2023 opened with the 10-year Treasury note yielding around 3.5%. We touched 4.9% a couple of weeks ago and have now fallen back a bit to 4.7%, a neighborhood where it’s my guess we’ll be living for a while.
There are an unusually large number of what I’d call extraneous factors influencing world equity markets at present: the continuing purge of non-Party entrepreneurs in China, coupled with the collapse of the country’s vitally important property market; the war that is developing in the Middle East; the rise of dictatorships around the world; the parlous state of domestic politics, where polls show that former President Trump, who panicked during the pandemic, causing a large number of unnecessary deaths, and who is under indictment for numerous felonies committed during and before his presidency, would most likely reclaim that office were the election held today…
Still, I think the most important question for us as investors is how alternative liquid investments–cash and fixed income–compare in value with, and therefore influence the valuation of, equities.
The current PE of the S&P 500 is about 24x earnings per share over the past 12 months. If we assume aggregate earnings will grow by, say, 10% over the coming 12 months, the PE of the index on forward earnings is about 21.5x.
My inclination is to use the 21.5x number. My experience is that when the market is deeply worried about future prospects, it tends to trade on actual (i.e., past) earnings. Conversely, when the market is feeling bullish it will trade on forward earnings. Also, the closer we get to yearend, the stronger the market impulse to factor into prices its estimate of following year earnings.
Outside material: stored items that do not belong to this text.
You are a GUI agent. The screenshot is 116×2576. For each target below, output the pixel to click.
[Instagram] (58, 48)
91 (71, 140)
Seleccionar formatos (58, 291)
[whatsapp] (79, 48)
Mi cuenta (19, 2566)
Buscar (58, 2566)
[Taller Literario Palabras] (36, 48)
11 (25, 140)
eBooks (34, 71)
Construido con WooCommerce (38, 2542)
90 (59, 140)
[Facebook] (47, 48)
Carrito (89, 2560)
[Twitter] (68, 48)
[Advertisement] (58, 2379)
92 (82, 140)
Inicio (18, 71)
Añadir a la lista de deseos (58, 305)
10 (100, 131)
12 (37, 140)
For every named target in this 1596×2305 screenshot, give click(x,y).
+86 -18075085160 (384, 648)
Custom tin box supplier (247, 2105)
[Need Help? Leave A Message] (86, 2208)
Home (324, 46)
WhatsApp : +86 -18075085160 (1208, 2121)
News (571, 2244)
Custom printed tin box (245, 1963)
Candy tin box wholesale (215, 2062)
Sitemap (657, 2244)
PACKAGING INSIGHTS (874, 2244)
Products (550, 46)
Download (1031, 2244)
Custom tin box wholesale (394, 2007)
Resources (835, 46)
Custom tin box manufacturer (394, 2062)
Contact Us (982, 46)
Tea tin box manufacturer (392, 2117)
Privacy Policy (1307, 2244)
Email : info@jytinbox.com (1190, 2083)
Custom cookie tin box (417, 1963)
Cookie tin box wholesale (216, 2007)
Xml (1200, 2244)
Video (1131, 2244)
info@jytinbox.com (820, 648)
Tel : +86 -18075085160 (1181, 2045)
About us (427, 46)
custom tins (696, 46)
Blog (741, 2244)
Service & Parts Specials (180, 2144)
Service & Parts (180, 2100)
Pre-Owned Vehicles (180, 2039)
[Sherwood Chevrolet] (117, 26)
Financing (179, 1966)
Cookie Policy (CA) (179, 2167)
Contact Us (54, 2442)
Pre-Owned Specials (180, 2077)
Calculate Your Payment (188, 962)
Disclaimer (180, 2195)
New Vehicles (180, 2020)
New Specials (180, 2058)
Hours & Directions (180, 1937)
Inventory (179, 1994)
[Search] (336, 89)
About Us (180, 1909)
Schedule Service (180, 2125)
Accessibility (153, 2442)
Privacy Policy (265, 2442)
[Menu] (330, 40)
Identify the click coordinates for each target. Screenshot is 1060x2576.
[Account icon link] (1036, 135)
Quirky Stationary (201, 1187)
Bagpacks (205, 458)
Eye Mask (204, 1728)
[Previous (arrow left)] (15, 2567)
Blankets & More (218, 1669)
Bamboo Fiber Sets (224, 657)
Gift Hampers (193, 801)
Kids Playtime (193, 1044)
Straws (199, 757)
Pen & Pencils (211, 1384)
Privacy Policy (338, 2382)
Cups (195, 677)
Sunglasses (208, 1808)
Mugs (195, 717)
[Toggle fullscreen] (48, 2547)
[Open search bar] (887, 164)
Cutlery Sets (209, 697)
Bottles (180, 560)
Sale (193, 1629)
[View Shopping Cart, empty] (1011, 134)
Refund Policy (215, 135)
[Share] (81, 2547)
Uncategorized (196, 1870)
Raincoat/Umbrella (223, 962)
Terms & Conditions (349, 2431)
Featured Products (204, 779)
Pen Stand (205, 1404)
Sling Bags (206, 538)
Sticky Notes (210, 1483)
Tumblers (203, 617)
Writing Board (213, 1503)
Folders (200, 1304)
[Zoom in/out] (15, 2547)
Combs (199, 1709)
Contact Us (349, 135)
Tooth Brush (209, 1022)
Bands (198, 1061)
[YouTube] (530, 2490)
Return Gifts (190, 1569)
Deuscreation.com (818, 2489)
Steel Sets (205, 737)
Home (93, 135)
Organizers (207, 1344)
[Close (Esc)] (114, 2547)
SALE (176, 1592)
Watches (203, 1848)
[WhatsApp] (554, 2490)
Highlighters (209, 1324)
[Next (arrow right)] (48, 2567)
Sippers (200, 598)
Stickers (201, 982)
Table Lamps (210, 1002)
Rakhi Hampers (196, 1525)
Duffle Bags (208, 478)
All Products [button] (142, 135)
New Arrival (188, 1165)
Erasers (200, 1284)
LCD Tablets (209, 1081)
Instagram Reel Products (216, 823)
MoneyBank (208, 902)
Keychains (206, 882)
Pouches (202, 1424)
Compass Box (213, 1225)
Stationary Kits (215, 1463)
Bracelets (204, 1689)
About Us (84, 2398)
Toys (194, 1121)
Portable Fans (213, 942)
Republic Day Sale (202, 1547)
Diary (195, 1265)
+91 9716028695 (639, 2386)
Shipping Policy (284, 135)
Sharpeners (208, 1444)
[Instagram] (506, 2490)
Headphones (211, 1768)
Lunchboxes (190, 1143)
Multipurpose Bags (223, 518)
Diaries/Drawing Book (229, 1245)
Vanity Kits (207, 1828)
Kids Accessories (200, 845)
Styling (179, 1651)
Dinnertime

Overnight Fed Funds money is currently yielding 5.53%. A 10-year Treasury note issued today would yield 4.67%.
The comparable figure for the S&P 500 is its earnings yield, or 1/PE. That would be 4.2% based on trailing earnings, or 4.7% based on expected earnings over the coming year.
To me, all this says to me that stocks and bonds in the US are being priced fairly closely to one another and that stocks are already assuming that 2024 will be at least a modestly up year for earnings.